To do: When you retype the data, keep every line exactly as it appears.

Extracted data:

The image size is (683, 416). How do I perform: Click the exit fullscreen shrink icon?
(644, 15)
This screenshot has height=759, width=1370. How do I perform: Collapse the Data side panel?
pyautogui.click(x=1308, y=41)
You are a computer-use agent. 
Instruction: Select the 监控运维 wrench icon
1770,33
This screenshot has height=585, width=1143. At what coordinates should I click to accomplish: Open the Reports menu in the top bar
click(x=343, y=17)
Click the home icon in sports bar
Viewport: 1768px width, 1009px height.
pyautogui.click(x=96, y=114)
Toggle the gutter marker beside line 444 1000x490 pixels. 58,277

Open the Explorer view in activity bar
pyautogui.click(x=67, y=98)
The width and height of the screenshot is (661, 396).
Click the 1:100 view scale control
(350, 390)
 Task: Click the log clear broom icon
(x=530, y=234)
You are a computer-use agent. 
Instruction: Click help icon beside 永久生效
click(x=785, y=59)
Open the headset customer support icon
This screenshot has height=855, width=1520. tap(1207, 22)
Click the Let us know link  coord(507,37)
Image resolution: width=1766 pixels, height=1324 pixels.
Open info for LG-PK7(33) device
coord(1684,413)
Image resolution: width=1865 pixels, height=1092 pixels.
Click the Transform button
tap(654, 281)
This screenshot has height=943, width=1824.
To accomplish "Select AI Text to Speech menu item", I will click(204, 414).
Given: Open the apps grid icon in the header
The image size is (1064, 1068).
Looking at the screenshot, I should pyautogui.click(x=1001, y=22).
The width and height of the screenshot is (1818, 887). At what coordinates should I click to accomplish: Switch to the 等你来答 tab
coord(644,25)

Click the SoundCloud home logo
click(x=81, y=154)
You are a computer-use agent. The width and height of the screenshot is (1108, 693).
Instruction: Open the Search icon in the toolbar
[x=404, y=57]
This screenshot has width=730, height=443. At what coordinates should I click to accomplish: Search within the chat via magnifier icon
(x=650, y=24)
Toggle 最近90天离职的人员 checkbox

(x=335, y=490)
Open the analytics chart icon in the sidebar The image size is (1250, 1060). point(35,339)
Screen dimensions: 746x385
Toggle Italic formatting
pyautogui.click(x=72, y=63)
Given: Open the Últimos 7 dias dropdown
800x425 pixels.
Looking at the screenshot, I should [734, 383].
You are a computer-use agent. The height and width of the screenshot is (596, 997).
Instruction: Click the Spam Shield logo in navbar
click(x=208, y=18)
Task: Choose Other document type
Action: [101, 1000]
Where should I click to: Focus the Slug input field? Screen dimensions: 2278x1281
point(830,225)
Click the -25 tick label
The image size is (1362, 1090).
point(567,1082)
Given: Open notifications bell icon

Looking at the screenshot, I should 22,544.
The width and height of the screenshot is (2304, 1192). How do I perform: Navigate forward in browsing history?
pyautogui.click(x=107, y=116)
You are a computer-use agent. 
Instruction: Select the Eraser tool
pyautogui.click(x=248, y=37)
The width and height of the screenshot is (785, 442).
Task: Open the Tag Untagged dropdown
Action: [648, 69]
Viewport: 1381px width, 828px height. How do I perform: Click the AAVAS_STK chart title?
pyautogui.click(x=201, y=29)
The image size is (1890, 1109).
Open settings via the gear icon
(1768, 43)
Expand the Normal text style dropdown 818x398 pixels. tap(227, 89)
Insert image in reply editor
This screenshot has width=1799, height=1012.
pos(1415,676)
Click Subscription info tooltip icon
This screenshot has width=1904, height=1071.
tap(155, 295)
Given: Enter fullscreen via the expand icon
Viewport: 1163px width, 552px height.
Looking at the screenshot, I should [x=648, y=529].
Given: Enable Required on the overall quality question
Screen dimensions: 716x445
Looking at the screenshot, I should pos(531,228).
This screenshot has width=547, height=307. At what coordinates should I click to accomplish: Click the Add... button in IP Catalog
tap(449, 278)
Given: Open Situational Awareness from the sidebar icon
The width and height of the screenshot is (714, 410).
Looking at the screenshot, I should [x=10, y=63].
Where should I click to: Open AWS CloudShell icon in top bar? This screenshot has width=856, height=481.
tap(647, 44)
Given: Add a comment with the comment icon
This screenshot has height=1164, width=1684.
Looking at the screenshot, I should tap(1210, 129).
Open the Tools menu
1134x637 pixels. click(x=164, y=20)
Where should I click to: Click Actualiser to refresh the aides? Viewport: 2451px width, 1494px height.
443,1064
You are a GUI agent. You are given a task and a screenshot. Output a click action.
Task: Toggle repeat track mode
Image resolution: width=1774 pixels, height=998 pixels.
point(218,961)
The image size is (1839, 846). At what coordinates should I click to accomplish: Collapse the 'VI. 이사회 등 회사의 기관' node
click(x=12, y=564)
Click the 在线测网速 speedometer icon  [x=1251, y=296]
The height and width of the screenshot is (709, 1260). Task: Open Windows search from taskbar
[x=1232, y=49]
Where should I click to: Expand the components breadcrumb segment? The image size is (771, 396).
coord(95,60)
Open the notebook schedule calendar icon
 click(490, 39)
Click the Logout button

Written response:
The image size is (683, 416). How do I perform: Click the exit fullscreen shrink icon?
(644, 15)
This screenshot has height=759, width=1370. How do I perform: Collapse the Data side panel?
pyautogui.click(x=1308, y=41)
You are a computer-use agent. 
Instruction: Select the 监控运维 wrench icon
1770,33
This screenshot has height=585, width=1143. At what coordinates should I click to accomplish: Open the Reports menu in the top bar
click(x=343, y=17)
Click the home icon in sports bar
Viewport: 1768px width, 1009px height.
pyautogui.click(x=96, y=114)
Toggle the gutter marker beside line 444 1000x490 pixels. 58,277

Open the Explorer view in activity bar
pyautogui.click(x=67, y=98)
The width and height of the screenshot is (661, 396).
Click the 1:100 view scale control
(350, 390)
 Task: Click the log clear broom icon
(x=530, y=234)
You are a computer-use agent. 
Instruction: Click help icon beside 永久生效
click(x=785, y=59)
Open the headset customer support icon
This screenshot has height=855, width=1520. tap(1207, 22)
Click the Let us know link  coord(507,37)
Image resolution: width=1766 pixels, height=1324 pixels.
Open info for LG-PK7(33) device
coord(1684,413)
Image resolution: width=1865 pixels, height=1092 pixels.
Click the Transform button
tap(654, 281)
This screenshot has height=943, width=1824.
To accomplish "Select AI Text to Speech menu item", I will click(204, 414).
Given: Open the apps grid icon in the header
The image size is (1064, 1068).
Looking at the screenshot, I should pyautogui.click(x=1001, y=22).
The width and height of the screenshot is (1818, 887). At what coordinates should I click to accomplish: Switch to the 等你来答 tab
coord(644,25)

Click the SoundCloud home logo
click(x=81, y=154)
You are a computer-use agent. The width and height of the screenshot is (1108, 693).
Instruction: Open the Search icon in the toolbar
[x=404, y=57]
This screenshot has width=730, height=443. At what coordinates should I click to accomplish: Search within the chat via magnifier icon
(x=650, y=24)
Toggle 最近90天离职的人员 checkbox

(x=335, y=490)
Open the analytics chart icon in the sidebar The image size is (1250, 1060). point(35,339)
Screen dimensions: 746x385
Toggle Italic formatting
pyautogui.click(x=72, y=63)
Given: Open the Últimos 7 dias dropdown
800x425 pixels.
Looking at the screenshot, I should [734, 383].
You are a computer-use agent. The height and width of the screenshot is (596, 997).
Instruction: Click the Spam Shield logo in navbar
click(x=208, y=18)
Task: Choose Other document type
Action: [101, 1000]
Where should I click to: Focus the Slug input field? Screen dimensions: 2278x1281
point(830,225)
Click the -25 tick label
The image size is (1362, 1090).
point(567,1082)
Given: Open notifications bell icon

Looking at the screenshot, I should 22,544.
The width and height of the screenshot is (2304, 1192). How do I perform: Navigate forward in browsing history?
pyautogui.click(x=107, y=116)
You are a computer-use agent. 
Instruction: Select the Eraser tool
pyautogui.click(x=248, y=37)
The width and height of the screenshot is (785, 442).
Task: Open the Tag Untagged dropdown
Action: [648, 69]
Viewport: 1381px width, 828px height. How do I perform: Click the AAVAS_STK chart title?
pyautogui.click(x=201, y=29)
The image size is (1890, 1109).
Open settings via the gear icon
(1768, 43)
Expand the Normal text style dropdown 818x398 pixels. tap(227, 89)
Insert image in reply editor
This screenshot has width=1799, height=1012.
pos(1415,676)
Click Subscription info tooltip icon
This screenshot has width=1904, height=1071.
tap(155, 295)
Given: Enter fullscreen via the expand icon
Viewport: 1163px width, 552px height.
Looking at the screenshot, I should [x=648, y=529].
Given: Enable Required on the overall quality question
Screen dimensions: 716x445
Looking at the screenshot, I should pos(531,228).
This screenshot has width=547, height=307. At what coordinates should I click to accomplish: Click the Add... button in IP Catalog
tap(449, 278)
Given: Open Situational Awareness from the sidebar icon
The width and height of the screenshot is (714, 410).
Looking at the screenshot, I should [x=10, y=63].
Where should I click to: Open AWS CloudShell icon in top bar? This screenshot has width=856, height=481.
tap(647, 44)
Given: Add a comment with the comment icon
This screenshot has height=1164, width=1684.
Looking at the screenshot, I should tap(1210, 129).
Open the Tools menu
1134x637 pixels. click(x=164, y=20)
Where should I click to: Click Actualiser to refresh the aides? Viewport: 2451px width, 1494px height.
443,1064
You are a GUI agent. You are given a task and a screenshot. Output a click action.
Task: Toggle repeat track mode
Image resolution: width=1774 pixels, height=998 pixels.
point(218,961)
The image size is (1839, 846). At what coordinates should I click to accomplish: Collapse the 'VI. 이사회 등 회사의 기관' node
click(x=12, y=564)
Click the 在线测网速 speedometer icon  [x=1251, y=296]
The height and width of the screenshot is (709, 1260). Task: Open Windows search from taskbar
[x=1232, y=49]
Where should I click to: Expand the components breadcrumb segment? The image size is (771, 396).
coord(95,60)
Open the notebook schedule calendar icon
 click(490, 39)
Click the Logout button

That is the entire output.